Penser (denken) - Present, indicatif (Tegenwoordige tijd, indicatief)

 Penser (denken) - Werkwoordsvervoeging en oefeningen

Penser - Vervoeging van denken in het Frans: vervoegingstabel, voorbeelden en oefeningen in de tegenwoordige tijd, aantonende wijs (Present, indicatif).

Present, indicatif (Tegenwoordige tijd, indicatief)

Alle vervoegingen en tijden: Penser (denken) - Werkwoordsvervoeging en oefeningen

Leerplan: Franse les - Émotions et sentiments (Emoties en gevoelens)

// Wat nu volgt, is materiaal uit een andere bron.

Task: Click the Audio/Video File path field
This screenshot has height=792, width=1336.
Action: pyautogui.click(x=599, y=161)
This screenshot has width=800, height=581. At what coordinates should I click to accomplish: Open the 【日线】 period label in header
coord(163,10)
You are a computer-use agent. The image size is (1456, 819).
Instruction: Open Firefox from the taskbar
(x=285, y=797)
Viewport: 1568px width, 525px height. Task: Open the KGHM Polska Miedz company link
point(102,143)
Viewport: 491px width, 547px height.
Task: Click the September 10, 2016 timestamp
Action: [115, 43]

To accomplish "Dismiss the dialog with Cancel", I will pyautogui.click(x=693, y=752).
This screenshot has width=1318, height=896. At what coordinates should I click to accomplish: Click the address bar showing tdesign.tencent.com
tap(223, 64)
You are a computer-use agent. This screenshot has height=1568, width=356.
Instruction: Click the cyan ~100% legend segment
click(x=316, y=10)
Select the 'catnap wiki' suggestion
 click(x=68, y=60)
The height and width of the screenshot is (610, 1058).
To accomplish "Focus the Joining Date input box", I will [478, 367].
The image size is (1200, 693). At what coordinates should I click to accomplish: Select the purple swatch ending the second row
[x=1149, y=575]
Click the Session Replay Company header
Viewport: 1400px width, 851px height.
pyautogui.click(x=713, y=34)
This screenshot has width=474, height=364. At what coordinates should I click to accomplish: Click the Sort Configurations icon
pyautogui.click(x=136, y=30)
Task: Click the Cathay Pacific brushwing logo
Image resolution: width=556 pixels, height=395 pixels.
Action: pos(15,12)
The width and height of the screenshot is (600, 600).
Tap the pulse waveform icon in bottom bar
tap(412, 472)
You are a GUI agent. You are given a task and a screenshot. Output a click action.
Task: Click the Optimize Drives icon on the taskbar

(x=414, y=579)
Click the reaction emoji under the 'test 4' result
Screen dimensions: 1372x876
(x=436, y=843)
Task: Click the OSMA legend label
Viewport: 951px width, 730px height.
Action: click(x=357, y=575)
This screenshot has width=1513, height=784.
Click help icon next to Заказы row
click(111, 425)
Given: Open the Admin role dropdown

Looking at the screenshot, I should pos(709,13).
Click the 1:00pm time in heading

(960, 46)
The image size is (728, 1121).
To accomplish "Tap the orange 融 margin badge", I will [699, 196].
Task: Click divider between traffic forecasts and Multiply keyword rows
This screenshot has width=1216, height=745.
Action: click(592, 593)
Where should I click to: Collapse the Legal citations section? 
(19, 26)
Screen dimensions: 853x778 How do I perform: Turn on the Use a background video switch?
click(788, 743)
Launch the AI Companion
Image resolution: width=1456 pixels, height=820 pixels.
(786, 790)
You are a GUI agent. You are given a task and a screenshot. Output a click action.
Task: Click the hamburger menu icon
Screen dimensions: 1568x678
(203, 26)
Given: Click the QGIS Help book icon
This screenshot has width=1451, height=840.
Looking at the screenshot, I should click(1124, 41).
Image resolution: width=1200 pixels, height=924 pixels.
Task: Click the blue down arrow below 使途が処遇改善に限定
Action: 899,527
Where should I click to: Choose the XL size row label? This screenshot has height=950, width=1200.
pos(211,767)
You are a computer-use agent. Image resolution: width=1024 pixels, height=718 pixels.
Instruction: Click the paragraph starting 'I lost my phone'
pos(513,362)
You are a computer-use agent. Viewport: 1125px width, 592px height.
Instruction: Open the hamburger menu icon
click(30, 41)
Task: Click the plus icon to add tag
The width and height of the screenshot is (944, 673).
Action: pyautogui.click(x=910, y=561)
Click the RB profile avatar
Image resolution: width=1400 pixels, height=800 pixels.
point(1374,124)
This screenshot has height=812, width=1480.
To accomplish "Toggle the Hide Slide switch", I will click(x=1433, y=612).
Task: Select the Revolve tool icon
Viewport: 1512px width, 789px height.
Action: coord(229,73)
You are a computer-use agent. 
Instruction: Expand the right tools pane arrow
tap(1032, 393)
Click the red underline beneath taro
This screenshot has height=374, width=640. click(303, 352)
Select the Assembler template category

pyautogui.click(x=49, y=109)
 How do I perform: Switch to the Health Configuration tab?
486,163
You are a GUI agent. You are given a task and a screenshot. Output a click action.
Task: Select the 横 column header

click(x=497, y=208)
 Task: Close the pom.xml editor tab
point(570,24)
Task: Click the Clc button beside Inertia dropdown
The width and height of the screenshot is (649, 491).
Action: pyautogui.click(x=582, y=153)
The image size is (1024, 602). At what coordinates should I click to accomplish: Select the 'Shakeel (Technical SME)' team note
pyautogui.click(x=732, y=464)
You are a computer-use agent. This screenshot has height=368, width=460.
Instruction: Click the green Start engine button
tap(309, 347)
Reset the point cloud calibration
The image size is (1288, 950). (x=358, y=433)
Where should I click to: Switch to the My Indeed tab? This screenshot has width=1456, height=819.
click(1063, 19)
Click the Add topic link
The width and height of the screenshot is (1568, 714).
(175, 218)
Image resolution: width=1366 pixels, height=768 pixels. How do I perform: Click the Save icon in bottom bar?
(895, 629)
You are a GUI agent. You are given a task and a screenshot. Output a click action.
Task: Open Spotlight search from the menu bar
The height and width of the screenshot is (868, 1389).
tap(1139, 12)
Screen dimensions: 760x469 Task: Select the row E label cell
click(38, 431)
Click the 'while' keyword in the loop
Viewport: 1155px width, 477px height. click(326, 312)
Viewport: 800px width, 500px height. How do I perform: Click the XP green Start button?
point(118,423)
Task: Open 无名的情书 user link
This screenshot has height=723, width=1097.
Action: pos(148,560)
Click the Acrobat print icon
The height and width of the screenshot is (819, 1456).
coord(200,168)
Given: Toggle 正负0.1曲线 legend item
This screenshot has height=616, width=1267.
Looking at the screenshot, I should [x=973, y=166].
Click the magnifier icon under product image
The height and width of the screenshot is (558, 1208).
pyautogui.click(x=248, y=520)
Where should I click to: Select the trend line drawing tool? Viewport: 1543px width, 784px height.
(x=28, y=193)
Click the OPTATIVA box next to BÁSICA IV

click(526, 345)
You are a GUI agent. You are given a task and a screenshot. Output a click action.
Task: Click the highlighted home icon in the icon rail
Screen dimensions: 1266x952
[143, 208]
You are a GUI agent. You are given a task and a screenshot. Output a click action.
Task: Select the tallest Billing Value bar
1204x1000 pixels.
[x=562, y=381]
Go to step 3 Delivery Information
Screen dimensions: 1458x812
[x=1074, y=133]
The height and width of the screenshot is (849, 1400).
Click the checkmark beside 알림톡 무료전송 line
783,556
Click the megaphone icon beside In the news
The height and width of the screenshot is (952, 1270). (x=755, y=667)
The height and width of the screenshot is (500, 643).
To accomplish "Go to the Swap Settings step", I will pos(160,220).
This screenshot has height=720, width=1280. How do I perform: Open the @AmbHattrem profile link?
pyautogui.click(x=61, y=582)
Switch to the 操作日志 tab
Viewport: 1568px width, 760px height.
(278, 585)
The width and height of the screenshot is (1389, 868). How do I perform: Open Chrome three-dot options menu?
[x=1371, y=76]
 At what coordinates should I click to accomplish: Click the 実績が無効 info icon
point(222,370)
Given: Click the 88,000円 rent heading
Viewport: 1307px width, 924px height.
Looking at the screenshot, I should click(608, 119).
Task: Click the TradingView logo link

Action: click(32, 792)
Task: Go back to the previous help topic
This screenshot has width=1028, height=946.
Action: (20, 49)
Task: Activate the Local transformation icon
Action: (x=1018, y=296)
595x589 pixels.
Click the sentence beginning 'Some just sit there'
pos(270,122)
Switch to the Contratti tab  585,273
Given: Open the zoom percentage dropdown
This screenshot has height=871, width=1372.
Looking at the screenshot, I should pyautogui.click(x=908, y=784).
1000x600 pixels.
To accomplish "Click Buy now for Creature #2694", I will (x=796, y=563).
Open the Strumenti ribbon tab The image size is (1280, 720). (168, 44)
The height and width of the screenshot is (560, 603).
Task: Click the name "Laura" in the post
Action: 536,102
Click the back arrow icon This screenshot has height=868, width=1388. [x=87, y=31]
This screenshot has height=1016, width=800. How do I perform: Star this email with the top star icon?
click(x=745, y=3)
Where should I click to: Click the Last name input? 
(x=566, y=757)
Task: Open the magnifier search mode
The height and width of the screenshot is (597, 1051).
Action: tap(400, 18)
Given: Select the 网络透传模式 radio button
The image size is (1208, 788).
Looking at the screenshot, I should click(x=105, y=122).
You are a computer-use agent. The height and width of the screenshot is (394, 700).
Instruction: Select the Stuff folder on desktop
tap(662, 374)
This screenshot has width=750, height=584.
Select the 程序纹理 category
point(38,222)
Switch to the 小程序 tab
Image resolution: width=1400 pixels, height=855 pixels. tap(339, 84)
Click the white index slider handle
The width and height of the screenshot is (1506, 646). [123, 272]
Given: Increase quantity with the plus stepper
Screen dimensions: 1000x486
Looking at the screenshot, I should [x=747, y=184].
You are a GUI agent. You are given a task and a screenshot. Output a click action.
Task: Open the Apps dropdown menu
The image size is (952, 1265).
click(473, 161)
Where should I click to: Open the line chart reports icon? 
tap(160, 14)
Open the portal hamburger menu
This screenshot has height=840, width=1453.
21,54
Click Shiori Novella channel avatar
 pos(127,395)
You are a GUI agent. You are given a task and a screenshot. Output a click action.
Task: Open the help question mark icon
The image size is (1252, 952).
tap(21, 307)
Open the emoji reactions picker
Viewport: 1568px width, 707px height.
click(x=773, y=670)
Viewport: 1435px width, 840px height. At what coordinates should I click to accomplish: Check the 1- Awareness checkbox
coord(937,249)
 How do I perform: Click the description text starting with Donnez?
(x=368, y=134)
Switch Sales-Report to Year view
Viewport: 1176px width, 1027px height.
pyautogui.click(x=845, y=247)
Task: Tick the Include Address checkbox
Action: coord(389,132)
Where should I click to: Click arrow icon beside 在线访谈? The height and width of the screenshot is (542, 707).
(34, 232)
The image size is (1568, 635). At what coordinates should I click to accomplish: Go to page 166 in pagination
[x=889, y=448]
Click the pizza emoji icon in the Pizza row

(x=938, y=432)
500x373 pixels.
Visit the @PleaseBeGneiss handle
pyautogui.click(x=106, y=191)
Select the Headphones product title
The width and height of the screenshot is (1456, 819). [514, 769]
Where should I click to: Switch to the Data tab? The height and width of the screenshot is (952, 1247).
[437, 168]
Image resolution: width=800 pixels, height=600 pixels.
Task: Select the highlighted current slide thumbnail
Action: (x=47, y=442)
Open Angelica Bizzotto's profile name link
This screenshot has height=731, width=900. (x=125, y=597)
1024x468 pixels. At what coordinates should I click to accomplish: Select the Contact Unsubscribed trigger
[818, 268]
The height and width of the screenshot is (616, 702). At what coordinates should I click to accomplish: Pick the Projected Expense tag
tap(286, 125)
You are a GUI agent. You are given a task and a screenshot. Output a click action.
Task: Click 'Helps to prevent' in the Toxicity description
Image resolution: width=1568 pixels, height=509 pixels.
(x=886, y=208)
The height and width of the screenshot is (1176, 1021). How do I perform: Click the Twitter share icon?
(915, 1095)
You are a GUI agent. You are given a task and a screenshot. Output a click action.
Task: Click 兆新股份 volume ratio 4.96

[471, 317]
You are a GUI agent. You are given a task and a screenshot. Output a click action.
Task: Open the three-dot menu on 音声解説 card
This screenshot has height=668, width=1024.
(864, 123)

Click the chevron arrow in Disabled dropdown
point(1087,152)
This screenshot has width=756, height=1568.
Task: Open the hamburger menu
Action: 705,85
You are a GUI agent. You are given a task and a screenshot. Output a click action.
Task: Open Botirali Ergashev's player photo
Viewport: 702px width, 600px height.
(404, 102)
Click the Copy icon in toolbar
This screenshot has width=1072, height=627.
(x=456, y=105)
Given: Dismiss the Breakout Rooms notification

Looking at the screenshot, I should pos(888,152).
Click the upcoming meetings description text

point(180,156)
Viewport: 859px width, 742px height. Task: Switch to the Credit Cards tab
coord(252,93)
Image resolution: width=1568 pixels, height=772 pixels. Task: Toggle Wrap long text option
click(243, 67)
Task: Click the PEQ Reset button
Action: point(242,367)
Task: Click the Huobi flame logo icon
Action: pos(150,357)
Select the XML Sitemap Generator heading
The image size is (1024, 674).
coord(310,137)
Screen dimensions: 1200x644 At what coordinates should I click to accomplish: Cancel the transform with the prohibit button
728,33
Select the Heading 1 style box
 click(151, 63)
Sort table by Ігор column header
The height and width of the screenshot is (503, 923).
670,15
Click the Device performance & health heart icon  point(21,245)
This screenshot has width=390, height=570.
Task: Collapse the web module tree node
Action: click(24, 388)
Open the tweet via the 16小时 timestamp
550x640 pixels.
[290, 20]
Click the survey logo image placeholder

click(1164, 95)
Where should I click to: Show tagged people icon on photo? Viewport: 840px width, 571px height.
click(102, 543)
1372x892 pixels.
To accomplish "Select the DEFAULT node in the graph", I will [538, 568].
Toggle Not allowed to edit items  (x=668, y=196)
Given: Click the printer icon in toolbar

vervoeging van denken in de tegenwoordige tijd

Frans Nederlands
(je/j') je pense ik denk
tu penses jij denkt
il/elle/on pense hij/zij/men denkt
nous pensons wij denken
vous pensez jullie denken
ils/elles pensent zij denken

Voorbeeldzinnen

Frans Nederlands
Je pense que je suis content aujourd'hui. Ik denk dat ik vandaag blij ben.
Tu penses souvent à tes émotions. Je denkt vaak aan je emoties.
Elle pense qu'il est heureux maintenant. Ze denkt dat hij nu gelukkig is.
Nous pensons au bien-être de tous. We denken aan het welzijn van iedereen.
Vous pensez à vos amis amoureux. Je denkt aan je verliefde vrienden.
Ils pensent que c'est une journée jolie. Ze denken dat het een mooie dag is.

Oefening: Werkwoordsvervoeging

Instructie: Kies de juiste vorm.

Toon vertaling Toon antwoorden

je pense, pense, ils, vous pensez, on, nous pensons, tu penses, pensent

1.
... que je suis content aujourd'hui.
(Ik denk dat ik vandaag blij ben.)
2.
... à vos amis amoureux.
(Je denkt aan je verliefde vrienden.)
3.
Elle ... qu'il est heureux maintenant.
(Ze denkt dat hij nu gelukkig is.)
4.
... au bien-être de tous.
(We denken aan het welzijn van iedereen.)
5.
... souvent à tes émotions.
(Je denkt vaak aan je emoties.)
6.
... ... que c'est une journée jolie.